TRY IT: The records below need to come back exactly as they are, pictures omitted.

Stored records
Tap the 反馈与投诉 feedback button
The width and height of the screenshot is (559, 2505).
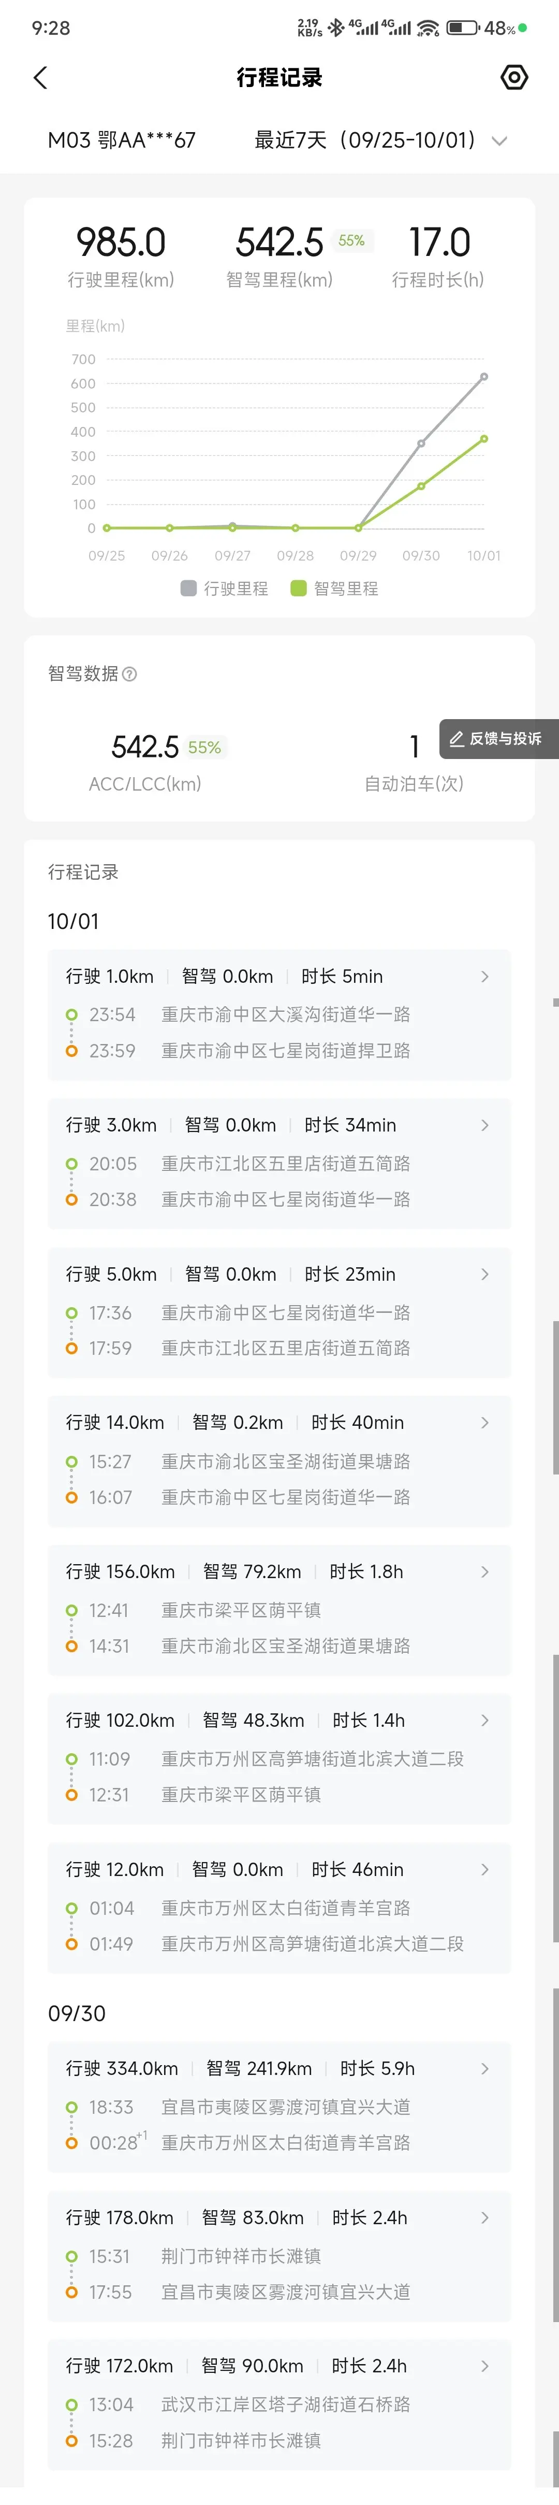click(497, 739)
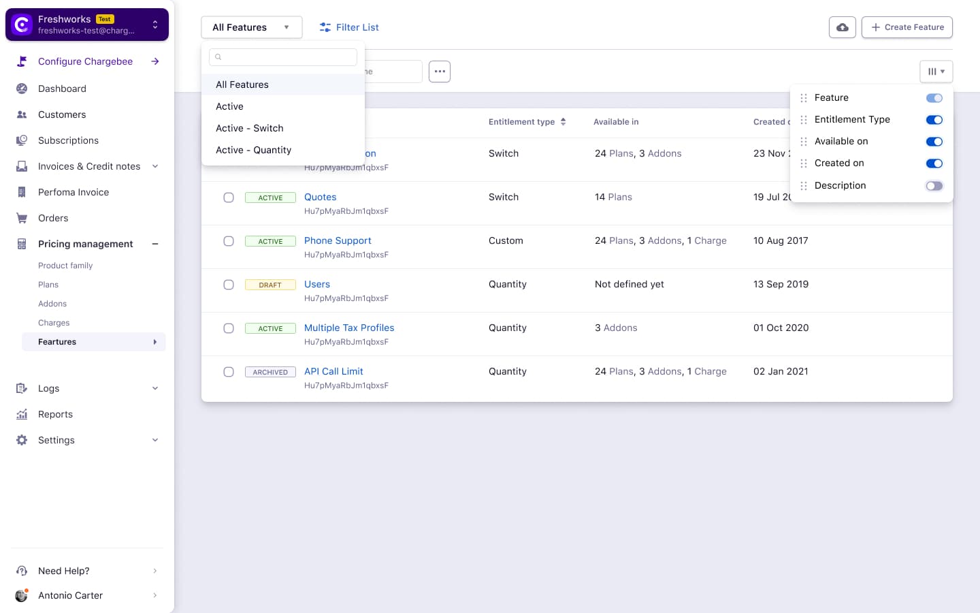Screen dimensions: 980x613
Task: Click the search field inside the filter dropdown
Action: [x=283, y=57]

OUTPUT BELOW:
Tap the 反馈与投诉 feedback button
The width and height of the screenshot is (559, 2505).
click(497, 739)
Screen dimensions: 980x613
Task: Click the search field inside the filter dropdown
Action: [x=283, y=57]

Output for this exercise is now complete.